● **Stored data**
▼▼▼

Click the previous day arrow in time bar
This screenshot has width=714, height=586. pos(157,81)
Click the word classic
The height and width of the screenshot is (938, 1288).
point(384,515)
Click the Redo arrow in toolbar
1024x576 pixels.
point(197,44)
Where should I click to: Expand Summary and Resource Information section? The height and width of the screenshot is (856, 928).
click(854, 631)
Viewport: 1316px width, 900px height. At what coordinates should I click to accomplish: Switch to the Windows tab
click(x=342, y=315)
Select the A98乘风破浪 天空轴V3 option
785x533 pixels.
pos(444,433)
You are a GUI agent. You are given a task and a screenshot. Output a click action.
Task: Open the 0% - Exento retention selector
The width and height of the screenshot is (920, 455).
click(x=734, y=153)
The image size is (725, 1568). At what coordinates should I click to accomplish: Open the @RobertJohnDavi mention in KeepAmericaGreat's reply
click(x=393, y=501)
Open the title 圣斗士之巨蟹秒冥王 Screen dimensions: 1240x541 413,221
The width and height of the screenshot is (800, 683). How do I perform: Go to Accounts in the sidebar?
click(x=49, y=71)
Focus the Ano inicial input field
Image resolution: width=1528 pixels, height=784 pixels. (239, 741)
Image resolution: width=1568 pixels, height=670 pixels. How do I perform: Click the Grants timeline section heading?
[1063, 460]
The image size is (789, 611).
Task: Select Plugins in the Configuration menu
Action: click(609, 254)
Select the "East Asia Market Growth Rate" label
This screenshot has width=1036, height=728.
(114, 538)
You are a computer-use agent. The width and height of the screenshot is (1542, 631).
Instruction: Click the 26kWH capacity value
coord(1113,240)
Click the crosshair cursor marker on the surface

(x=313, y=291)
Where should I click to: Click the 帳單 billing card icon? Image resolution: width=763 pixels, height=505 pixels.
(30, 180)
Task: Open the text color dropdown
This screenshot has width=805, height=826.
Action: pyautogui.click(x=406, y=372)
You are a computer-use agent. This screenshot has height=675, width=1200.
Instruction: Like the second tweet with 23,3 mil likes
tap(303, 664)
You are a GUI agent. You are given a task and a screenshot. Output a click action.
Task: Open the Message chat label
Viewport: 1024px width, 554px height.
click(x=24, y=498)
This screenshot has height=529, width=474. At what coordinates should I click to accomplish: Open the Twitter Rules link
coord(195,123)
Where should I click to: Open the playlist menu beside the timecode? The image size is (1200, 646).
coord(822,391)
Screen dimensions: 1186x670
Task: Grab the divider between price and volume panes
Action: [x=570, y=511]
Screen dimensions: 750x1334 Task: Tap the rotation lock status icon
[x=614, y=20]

▲▲▲

● **What you need to do**
Once the line with "1024x576 pixels." is found in the records above, print exactly that line and every line after it through the line with "Task: Open the Message chat label".

● **Exercise output**
1024x576 pixels.
point(197,44)
Where should I click to: Expand Summary and Resource Information section? The height and width of the screenshot is (856, 928).
click(854, 631)
Viewport: 1316px width, 900px height. At what coordinates should I click to accomplish: Switch to the Windows tab
click(x=342, y=315)
Select the A98乘风破浪 天空轴V3 option
785x533 pixels.
pos(444,433)
You are a GUI agent. You are given a task and a screenshot. Output a click action.
Task: Open the 0% - Exento retention selector
The width and height of the screenshot is (920, 455).
click(x=734, y=153)
The image size is (725, 1568). At what coordinates should I click to accomplish: Open the @RobertJohnDavi mention in KeepAmericaGreat's reply
click(x=393, y=501)
Open the title 圣斗士之巨蟹秒冥王 Screen dimensions: 1240x541 413,221
The width and height of the screenshot is (800, 683). How do I perform: Go to Accounts in the sidebar?
click(x=49, y=71)
Focus the Ano inicial input field
Image resolution: width=1528 pixels, height=784 pixels. (239, 741)
Image resolution: width=1568 pixels, height=670 pixels. How do I perform: Click the Grants timeline section heading?
[1063, 460]
The image size is (789, 611).
Task: Select Plugins in the Configuration menu
Action: click(609, 254)
Select the "East Asia Market Growth Rate" label
This screenshot has width=1036, height=728.
(114, 538)
You are a computer-use agent. The width and height of the screenshot is (1542, 631).
Instruction: Click the 26kWH capacity value
coord(1113,240)
Click the crosshair cursor marker on the surface

(x=313, y=291)
Where should I click to: Click the 帳單 billing card icon? Image resolution: width=763 pixels, height=505 pixels.
(30, 180)
Task: Open the text color dropdown
This screenshot has width=805, height=826.
Action: pyautogui.click(x=406, y=372)
You are a computer-use agent. This screenshot has height=675, width=1200.
Instruction: Like the second tweet with 23,3 mil likes
tap(303, 664)
You are a GUI agent. You are given a task and a screenshot. Output a click action.
Task: Open the Message chat label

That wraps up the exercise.